Una mattina di febbraio del 2017, Amimour scrive un’email a Georges: «Vorrei conoscerti». «Che cosa vuoi?», risponde lui, incredulo. «Parlarti, mi sento anche io vittima di mio figlio».
Per mesi i due padri si studiano per conoscersi e riconoscere insieme quella ferita che paradossalmente li univa Inizia Salines: «Era venerdì 13, ma io non sono superstizioso. Avevo visto Lola in pausa pranzo, in piscina. Ci siamo scambiati delle banalità.. Quella sera non sapevo fosse al Bataclan, ci è andata all’ultimo perché un amico aveva un biglietto in più. Dopo cena mi sono messo a leggere, come al solito. Stavamo dormendo quando verso l’una ha squillato il telefono, era mio figlio più grande, Clément. Ha risposto mia moglie Emmanuelle.

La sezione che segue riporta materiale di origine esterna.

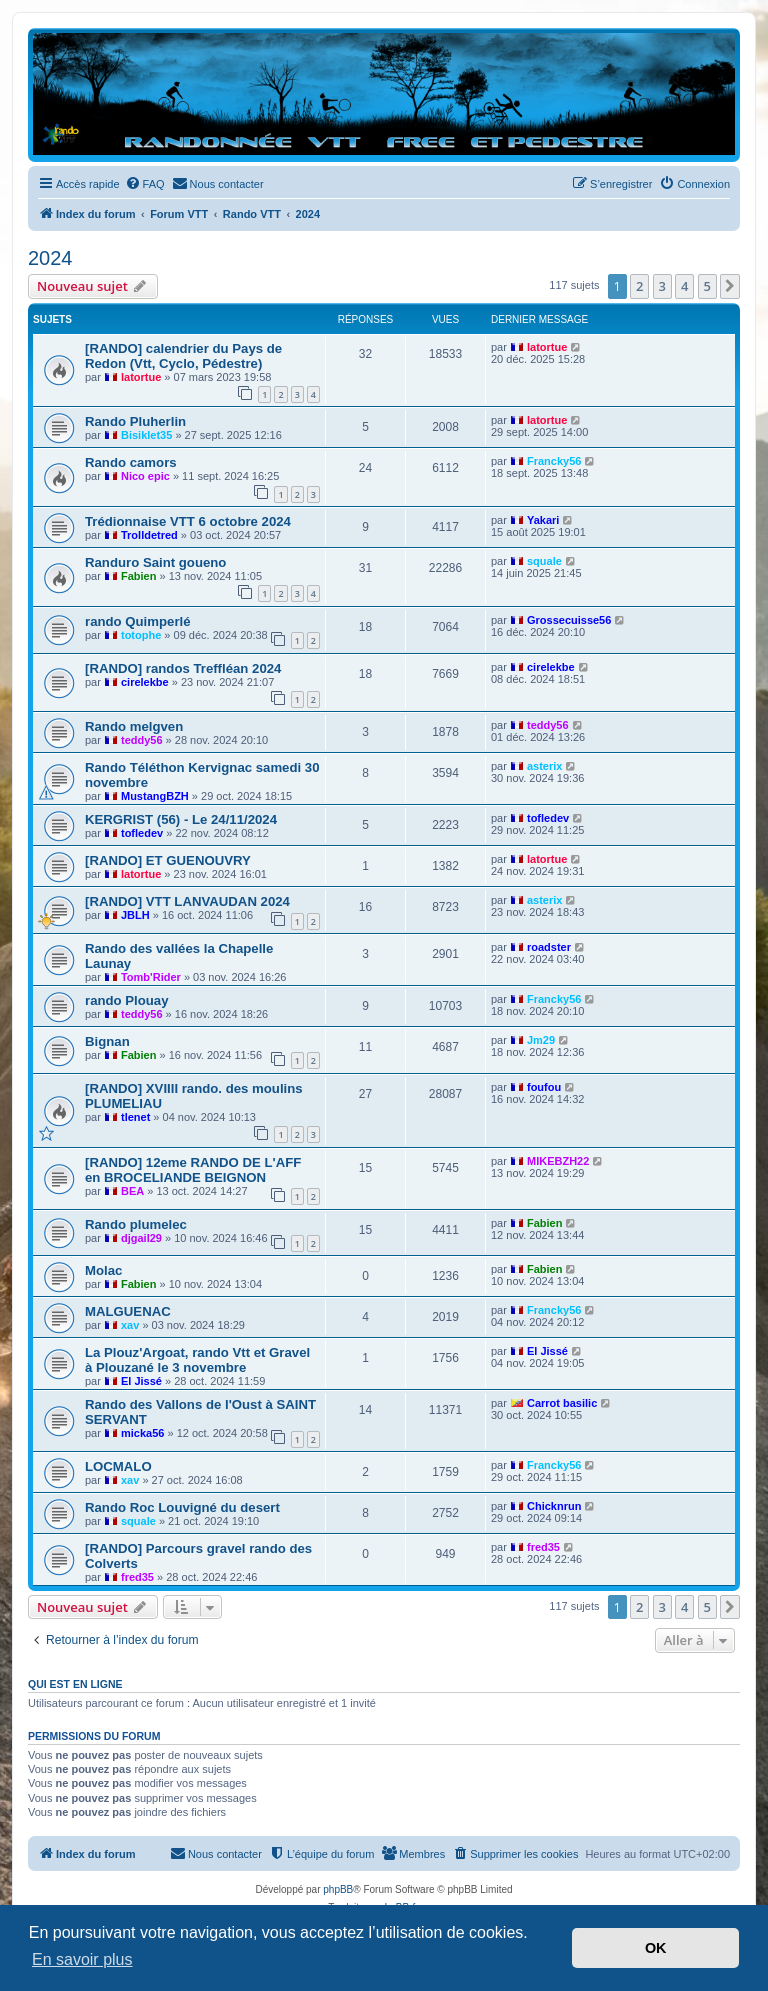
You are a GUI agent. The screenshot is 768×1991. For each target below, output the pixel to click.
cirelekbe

In un primo momento Salines e la sua famiglia non vogliono pensare al peggio e si appellano alle statistiche. «Se al Bataclan c’erano 1500 persone circa, e i morti erano 90, c’erano più probabilità che Lola fosse tra i vivi. Magari nel casino aveva perso il cellulare, o era ferita. Quella notte e la mattina dopo abbiamo chiamato il numero di emergenza centinaia di volte, ma le linee erano sempre occupate».